» Work to complete
The records are to be copied from the line that contains "Where should I" through their last line, word for word, with every picture left out.

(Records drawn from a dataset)
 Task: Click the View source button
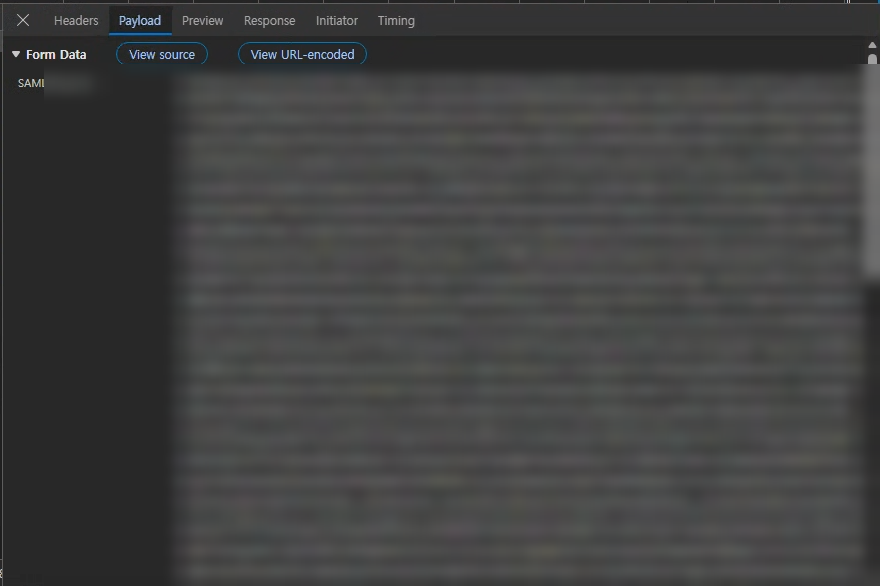pyautogui.click(x=162, y=54)
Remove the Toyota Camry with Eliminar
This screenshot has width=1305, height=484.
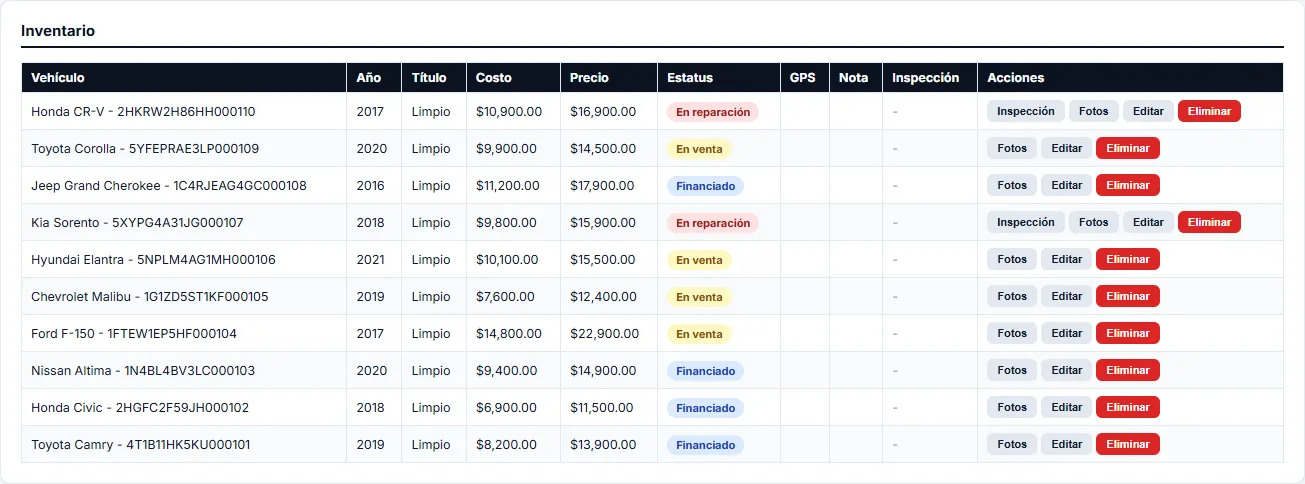1128,444
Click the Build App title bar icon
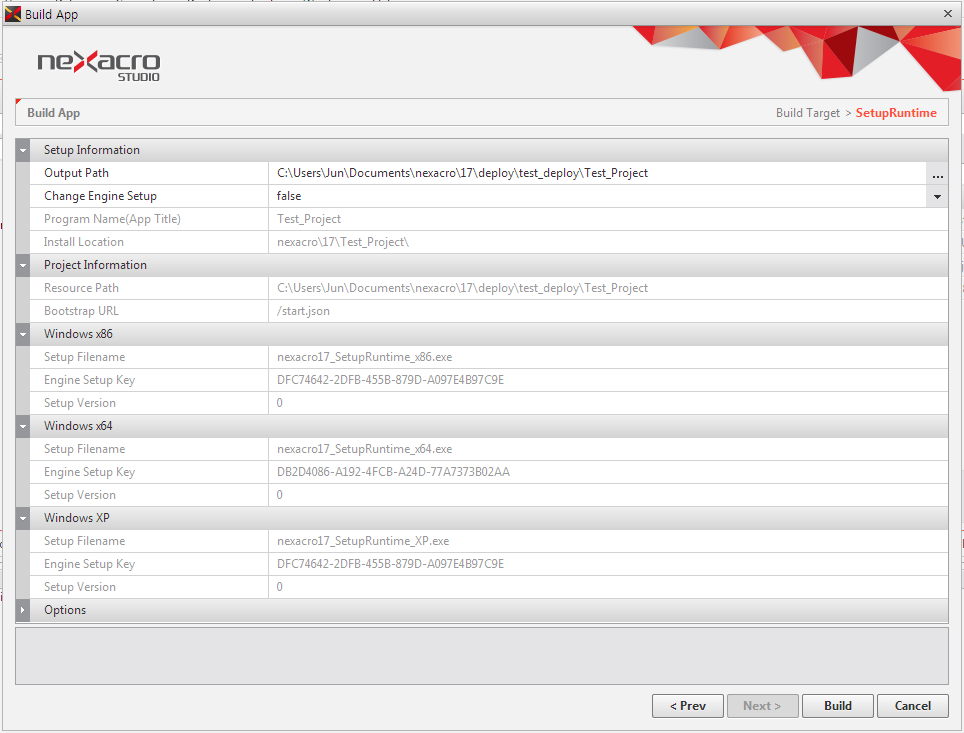 coord(13,14)
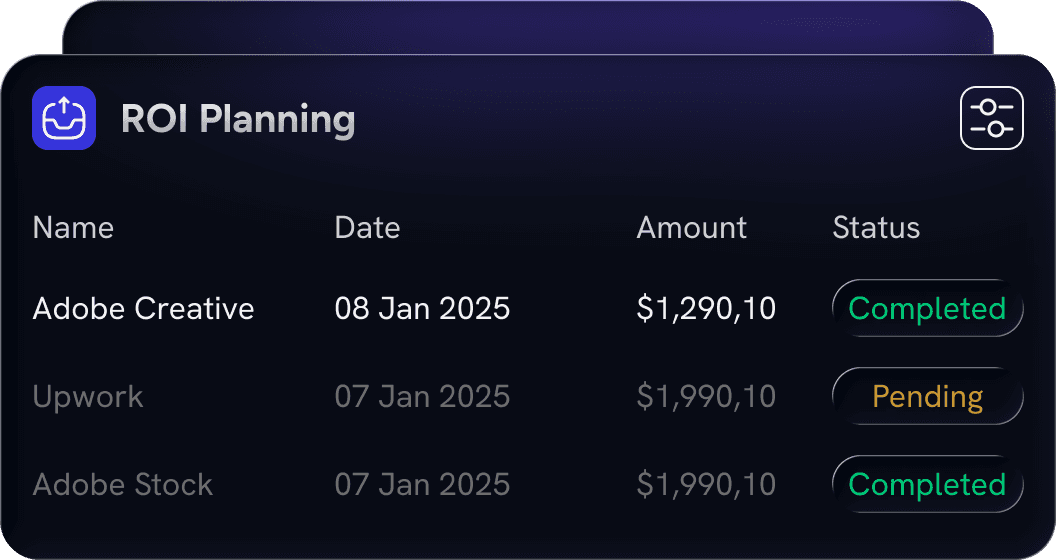Click the 08 Jan 2025 date
The height and width of the screenshot is (560, 1056).
[422, 308]
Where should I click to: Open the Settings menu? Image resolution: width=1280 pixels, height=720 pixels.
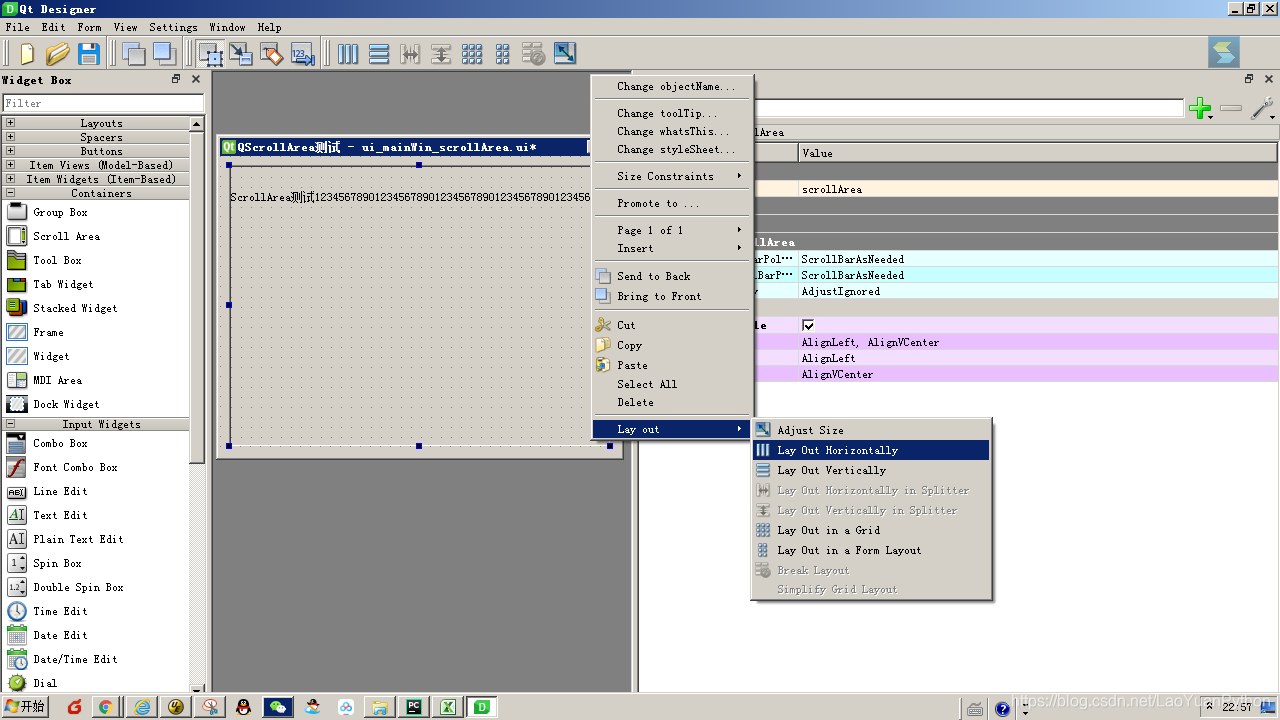click(x=173, y=27)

» Written answer
Where should I click to: Open the Settings menu? Image resolution: width=1280 pixels, height=720 pixels.
click(x=173, y=27)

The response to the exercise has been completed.